### Document extract
════════
View Full Version : Where are the decent employees?
07-03-2001, 11:27 PM
The number one problem with this industry has got to be labor. Since it's seasonal (snowplowing excepted) your always having to replace workers annually. Plus unless you're in business for yourself, or in a really big company, if you're a young guy you're not gonna work in this field for long.
We find it ridiculously difficult to find and retain good employees. The biggest problem is finding guys who've got what it takes to do the job. Young guys (in general) seem not to understand that work is called "work" for a reason. My dad works these pansies under the table everyday and he's 55.
I can't even count high enough to list the number of "1 day wonders" we've had over the years. They show up for work, move slower than molasses uphill in january, are all thumbs, can't understand how to follow simple directions, and bail on us before the day's done. Or if they somehow last the day, they either don't come back or we can them. Then there are the dozens and dozens of guys who call about the job, I call them back and say come in Monday at 7:30. Then they don't show up, no call, nothin'.
What the hell's the matter with these wusses? The only crew I can count on is me, my dad, and my partner. That's it. We use the best pieces of equipment we can for the job, but you still need bodies to operate 'em.
Is it like this for the rest of you guys?
BTW we pay $11/hr for guys who know what they're doing, which isn't bad money for young guys in these parts. So it 'aint the cash, it's the lack of intestinal fortitude.
07-04-2001, 01:22 AM
Target the "hungry" people (as we call them). People with families, Lots of bills, ect. Also I would rather hire an older person than a young kid. Seems in this day and age young people(and not everyone) do not have the work ethic as 10+ yrs ago.
the first questions people seem to ask today is
1 how much money
2 how hard do I have to work
3 What time is lunch
4 what time do I get to go home
5 when do I get paid
6 When do I get a raise
These are all things I have heard working with the many, many people that were in my crew when I worked for another LC
I am teaching my 9 yr old good work ethics.
07-04-2001, 02:16 PM
You guys are not alone.... it happens everywhere and not just in our industry. This topic is Major when our industry gatherings occur. As much as this hurts to hear... alot of this can be avoided in the interview process (assuming they show up for the interview)... we extol the benefits we offer, the career goals that they can achieve if they stick around, the fact that we are agressively growing and that opportunities abound for them if they stick it out.
Unfortunately, the turnover still persists, although at the foreman level that turnover is dramatically reduced (at least in our operation), although with foreman status comes increased benefits.
Front line turnover is still high... we don't have the answer's you seek, but we too are working at it.
07-04-2001, 03:58 PM
JA - good to hear from you. Must be having a great season...
I have to agree with John, in that the interview process is the best way to weed out the bad ones.
If they are a minute late for the interview without an earth-shattering reason, I don't hire them. If they are 10 minutes late, I leave, and let them figure out what happened.
If they ask GQL's questions # 2,3,4,6, they don't get the job. I like when they ask how many hours they are going to get. Q's 1&5 are appropriate questions for some point in the interview.
════════
### Entries provided

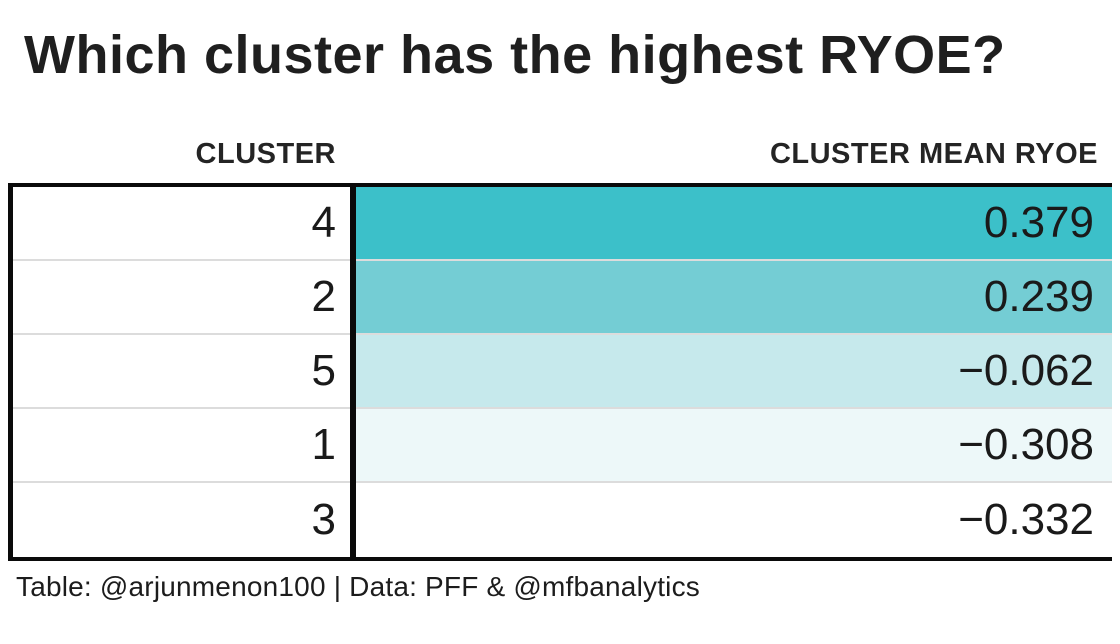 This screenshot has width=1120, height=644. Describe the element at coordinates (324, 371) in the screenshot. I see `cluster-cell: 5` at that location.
════════
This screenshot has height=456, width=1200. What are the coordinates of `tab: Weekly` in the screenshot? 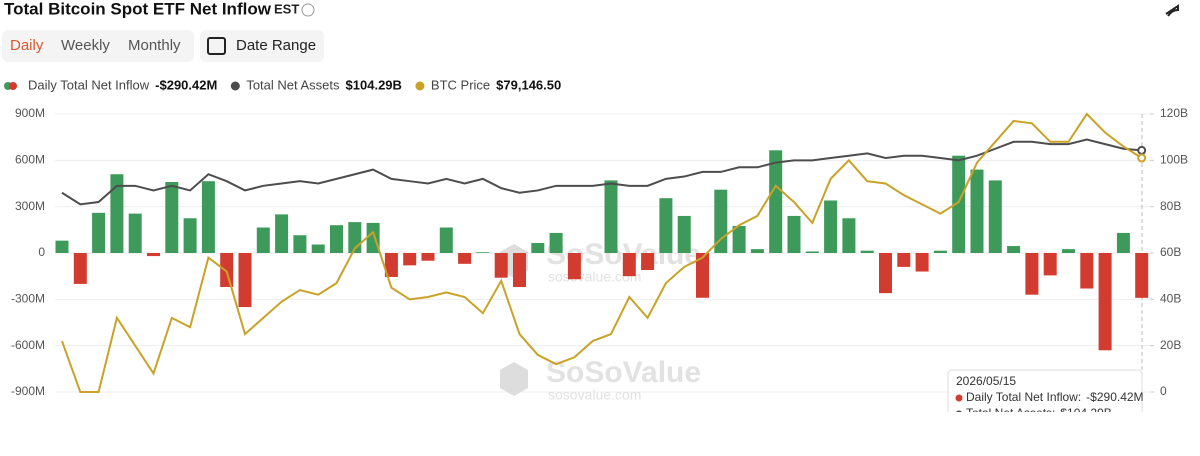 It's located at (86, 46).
════════
### Explore the material
**1)** According to the forum thread on finding decent employees, what hourly wage does the first poster pay workers who know what they're doing?
**2)** Carry on the forum thread on finding decent employees, starting right after its last sentence.
The entries are not needed for this work.

### Set of answers
**1)** $11 per hour.

**2)**
I also give them a wheelbarrow test. 400# of versa-Lok block in a wheelbarrow. They have to wheel it to a certain point in the yard, turn and come back. No makey, no jobby. I always wheel it there and back first, to sahow them it can be done. I was surprised at how many of the bad candidates this helped me to eliminate. The cocky ones sitting slack in the chair, seeming disinterested. Also touched few if any tools in their lives...I almost chuckle when they get that wheelbarrow to the end, try to turn amd it starts to dump. They do what they can to hold it up, but it's 400#. You aren't going to stop that from going over. Then those same kids are now pretty sheepish and can't get out of the interview fast enough.
I'll interview 10-20 people to hire one.
07-04-2001, 06:18 PM
This buisness will always be plagued with high turn over in the entry level of employment. By the time a person makes foreman status he has proved himself and has learned what this industry is like. Landscaping is hard heavy work with lousy hours and not a fantastic pay. I agree 11.00 per hour isn't bad, but most landscapers don't pay overtime, or have benefits or regular year round work. When you compare this to the other industries that hire at the same or better wages, with regular hours, benefits and lighter physical work it only stands to reason that a lot of people would rather go there. It takes a speacial type of person to be a landscaper but they are out there you just have to find them and when you do, be good to them.
07-04-2001, 09:02 PM
Dan - "most landscapers don't pay overtime" - are the laws in Canada more lax than the US when it comes to OT?
In the US, you have 3 options: Pay OT for every hour over 8 per day, or every hour over 40 per week, or every hour over 80 per two weeks. Not paying OT is not an option. I'd find myself in a heap of trouble with the DOL or some thing if I didn't pay OT.
Seeing my employers headaches in the day-to-day running of the welding company I work at, I often say to myself "I don't ever want employees................"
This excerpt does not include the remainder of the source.